There is a growing realisation of the threats to public health from air pollution. In fact, breathing polluted air has become second only to smoking in the health damage it causes. About 70% of air pollution comes from transport, with the balance mainly coming from agriculture and domestic heating.
A recent government scientific report revealed that UK air pollution causes 29,000 deaths and contributes to over 200,000 premature deaths per year. In my own constituency, the south east of England, the problem of air pollution particularly affects both city dwellers and the thousands of people who commute into London.
It is children, the elderly and those people with existing respiratory illnesses - almost one in five of the population according to a recent poll - that suffer most from air pollution. Young children and toddlers in buggies are particularly vulnerable to pollution because they are at exhaust pipe level, where the level of pollutants is often highest.
Already this year we've seen law-breaking levels of pollution in Putney, south west London and we can expect many more breaches of the legislation across the country. We're bound to see more examples like that of St Bede Primary School in Winchester which I visited last year, where parents, children and teachers are extremely worried about high levels of toxic nitrogen dioxide at the school. The same breaches of air safety affect the people I represent in cities such as Brighton & Hove, Canterbury and Southampton.

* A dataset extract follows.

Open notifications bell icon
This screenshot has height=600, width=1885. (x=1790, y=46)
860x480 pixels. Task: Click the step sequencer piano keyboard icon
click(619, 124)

With a situation as serious as this you'd think that the British government would be doing everything in its power to protect the population from harm. It is difficult to imagine for instance, that governments would fail to act on smoking.
Many countries, including the UK, are failing to comply with limits set under the EU's Air Quality Directive, despite the fact that these limits were negotiated and endorsed by all member states themselves more than ten years ago.
But that's not all. As well as failing to comply with existing European legislation, the British government is also trying water down proposals for new pollution levels to be debated this year. Campaigners at Clean Air London have established that the UK is planning to conspire with other member states to weaken air quality standards. In particular the coalition administration wants to avoid strict regulation on nitrogen dioxide because the limits are so regularly breached.
The good news in all of this is that significant change is not without precedent. Back in the late 1980s Europe faced the significant challenge of dealing with acid rain. Many doubted the chances of international cooperation on the issue whilst others, including the Thatcher government in Britain, actively stood in the way of progress. Eventually, however, even the United Kingdom signed up to the so-called 'sulphur protocol'. The result: An 80-90% decrease in acid rain causing emissions.
This current UK government needs to wake up to the realities here. Air pollution is a serious health risk and one which they can do something about. Almost 80% of British people think the EU should propose more measures to tackle air quality related problems. 2013 is to be the 'year or air' in the European Union.
The big question is: Will the British government get behind cleaning up our air or will they continue to be an obstacle to progress?